• [本文]:
┌──

模様替えで再会す(続)
[今日午前、庭木(松)の剪定や畑の草むしり、刈り落とした杉の枝葉の整理などをした。汗びっしょりとなったので、火照った体のままに浴びようと、慌てて風呂場へ。浴びるといっても、水。給湯器は壊れたままなのだ。なんとか寒さ、冷たさにその時は耐えたけど、数時間もしないうちに熱が出てきて、そのうち頭も痛くなり、なぜかお腹も気持ち悪く…。とうとう夕方まで寝込んでしまった。今日は地元の神社の創建八百年祝いを兼ねた祭りだったのに…。さて、以下、昨日の日記の続きを載せる。]
水墨画(墨絵)には、作品によっては幾つもの篆刻の印が押してある。
人気があり、人の手を何人も介したら、それだけ印の数も増えるわけである。
→ 同じく茶の間を見下ろす広重の版画(複製。江戸名所図会)。左の写真は、親戚の家の愛犬(遺影)。
この絵を所有しているとか、いい作品と納得したなら印を押すのかもしれない。
世に高名な作品などで、落款印のほかに、所蔵者が移り変わるたびの印影が何個も、時には肝心の画や文に重なるようにしてまで幾つも押印されている書画を目にする。
押入れの天袋に納められていた掛け軸は、そういうわけで、父の篆刻作品を軸装したものなのである。
よって世間的な値打ちには、幾分「?」が付く。
あるいはこれから何かの拍子に人気が出て、価値が出てくるやもしれないが、今のところ、その兆しはない。
ということで、二十本近い掛け軸は、今のところ、財産価値は言わずもがな、である。
掛け軸じゃなく、額に入れてある作品も家にあるだけで十個ほど。
家の中のあちこちに額があった。

└──

• [課題の要件]:
本文の「人気があり、人の手を何人も介したら、それだけ印の数も増えるわけである。」から「掛け軸じゃなく、額に入れてある作品も家にあるだけで十個ほど。」までの間を両端も含めて書き直してください。その際、「掛け軸」を「軸物」に置き換えること。

• [提供情報]:
┌──

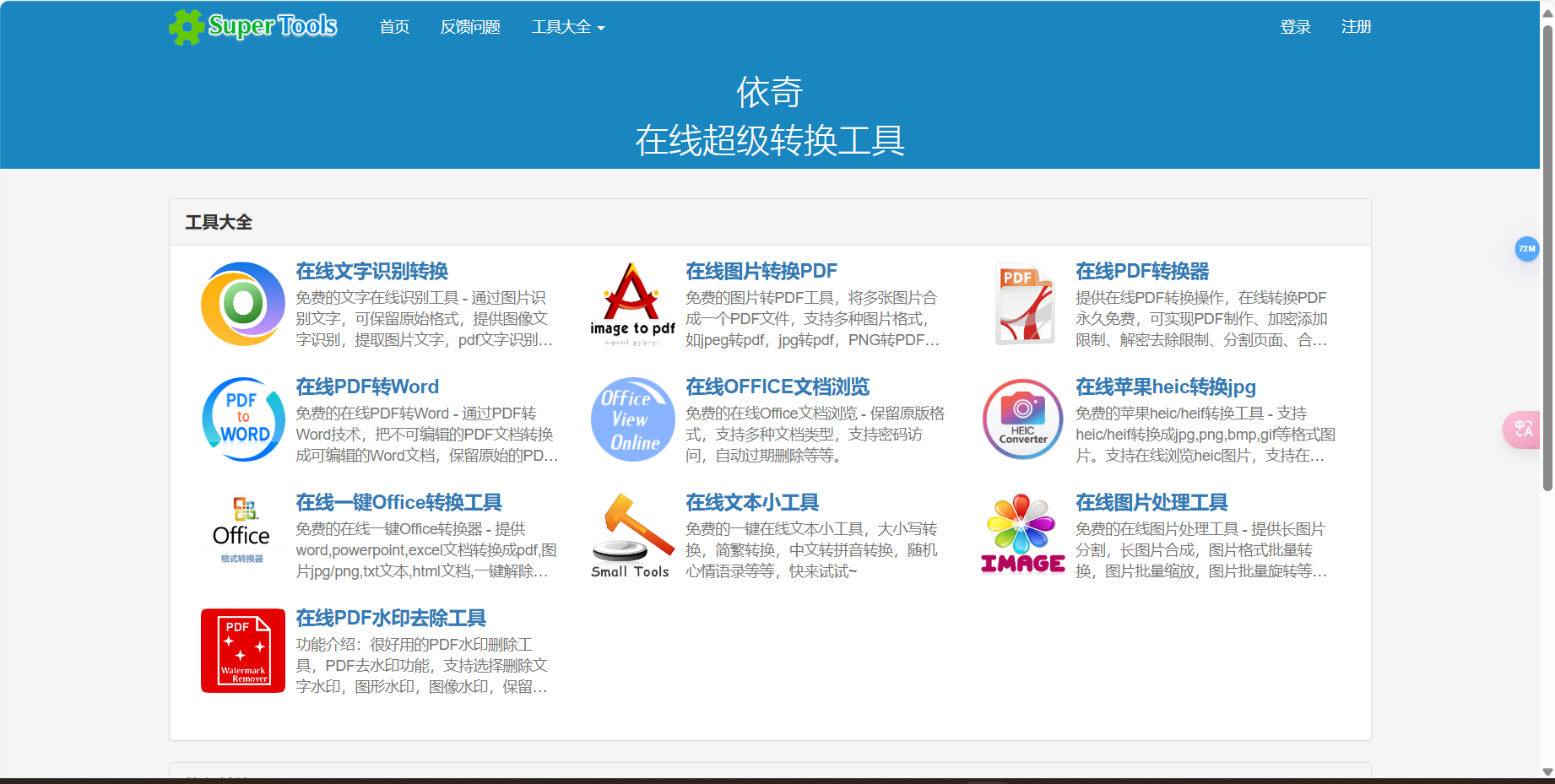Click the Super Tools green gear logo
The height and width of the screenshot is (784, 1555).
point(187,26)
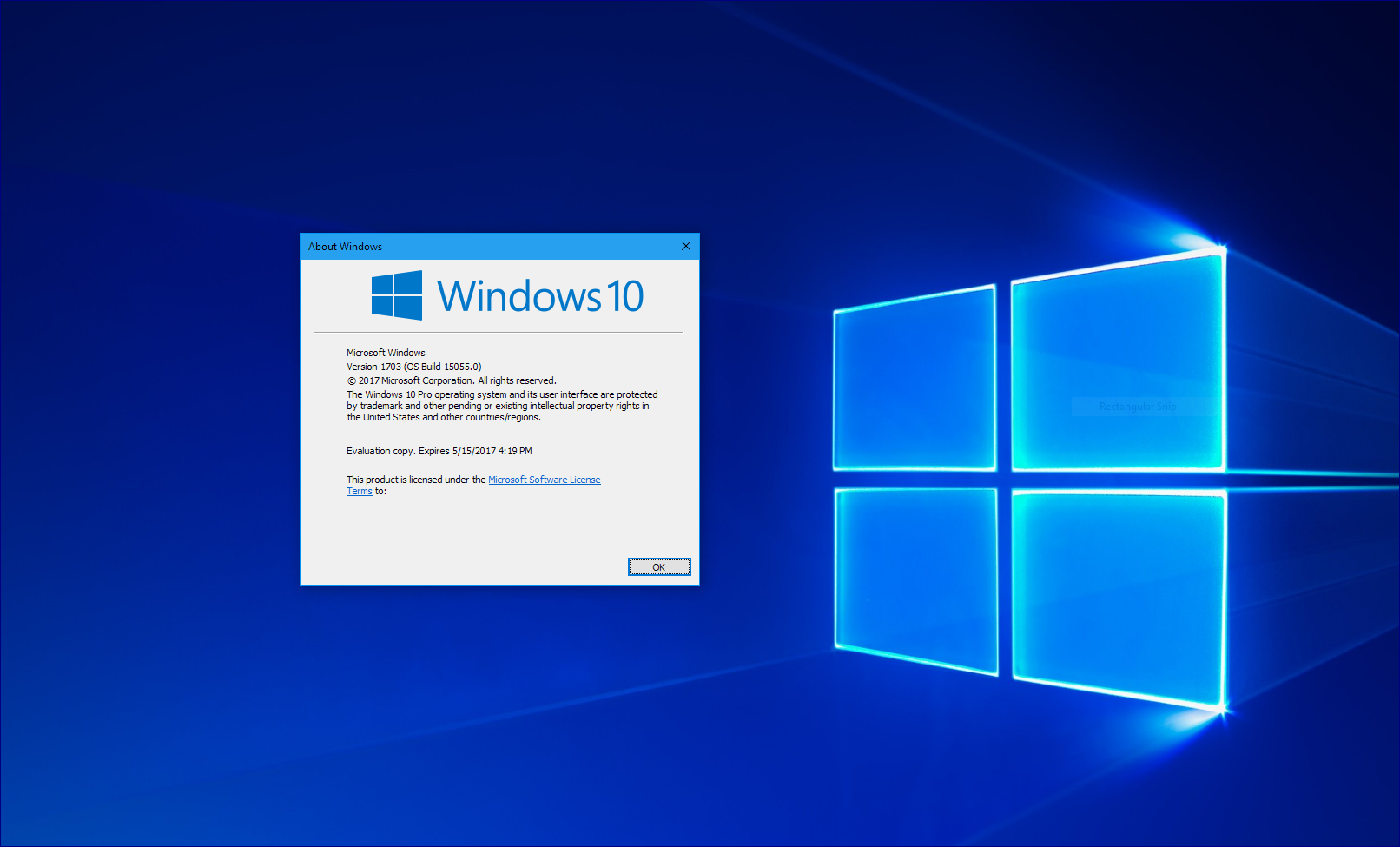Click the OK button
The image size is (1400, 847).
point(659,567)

└──
┌──

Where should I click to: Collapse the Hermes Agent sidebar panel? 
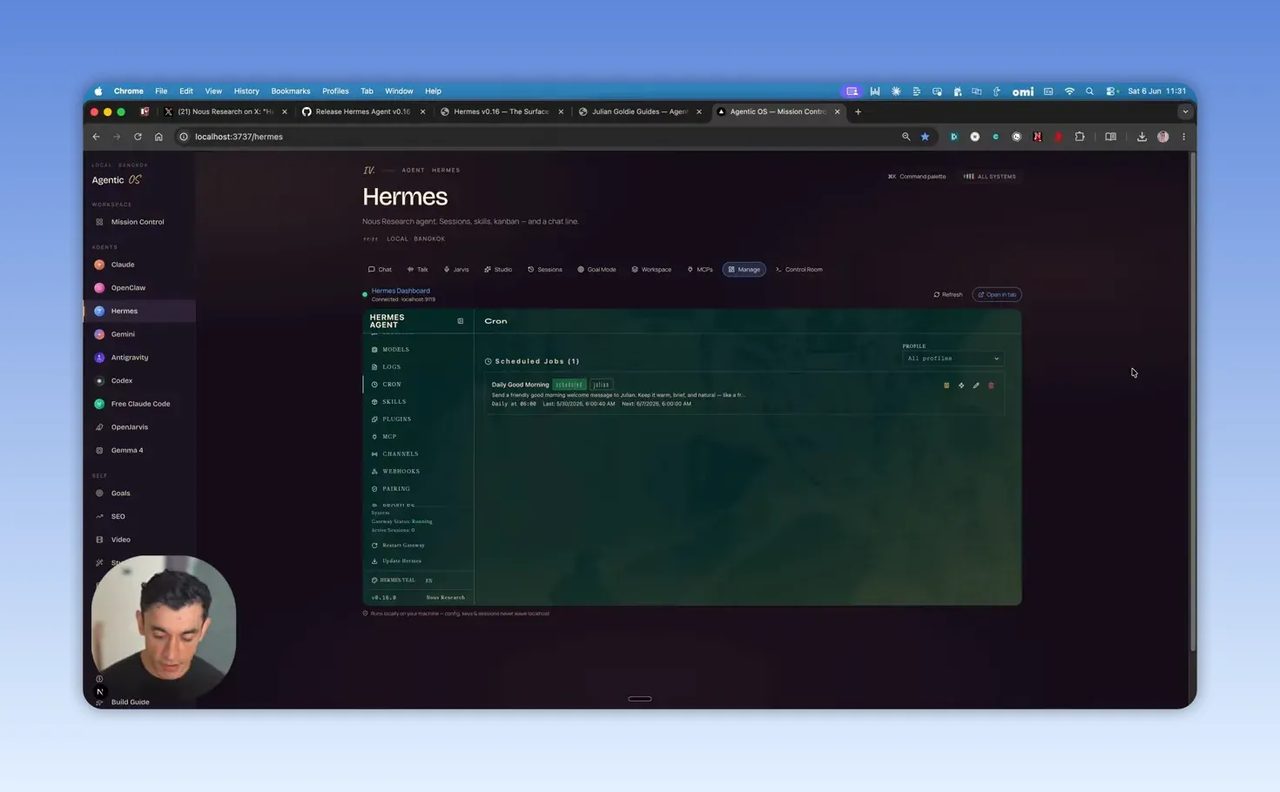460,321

└──

• [完全な解答]:
人気があり、人の手を何人も介したら、それだけ印の数も増えるわけである。
→ 同じく茶の間を見下ろす広重の版画(複製。江戸名所図会)。左の写真は、親戚の家の愛犬(遺影)。
この絵を所有しているとか、いい作品と納得したなら印を押すのかもしれない。
世に高名な作品などで、落款印のほかに、所蔵者が移り変わるたびの印影が何個も、時には肝心の画や文に重なるようにしてまで幾つも押印されている書画を目にする。
押入れの天袋に納められていた軸物は、そういうわけで、父の篆刻作品を軸装したものなのである。
よって世間的な値打ちには、幾分「?」が付く。
あるいはこれから何かの拍子に人気が出て、価値が出てくるやもしれないが、今のところ、その兆しはない。
ということで、二十本近い軸物は、今のところ、財産価値は言わずもがな、である。
軸物じゃなく、額に入れてある作品も家にあるだけで十個ほど。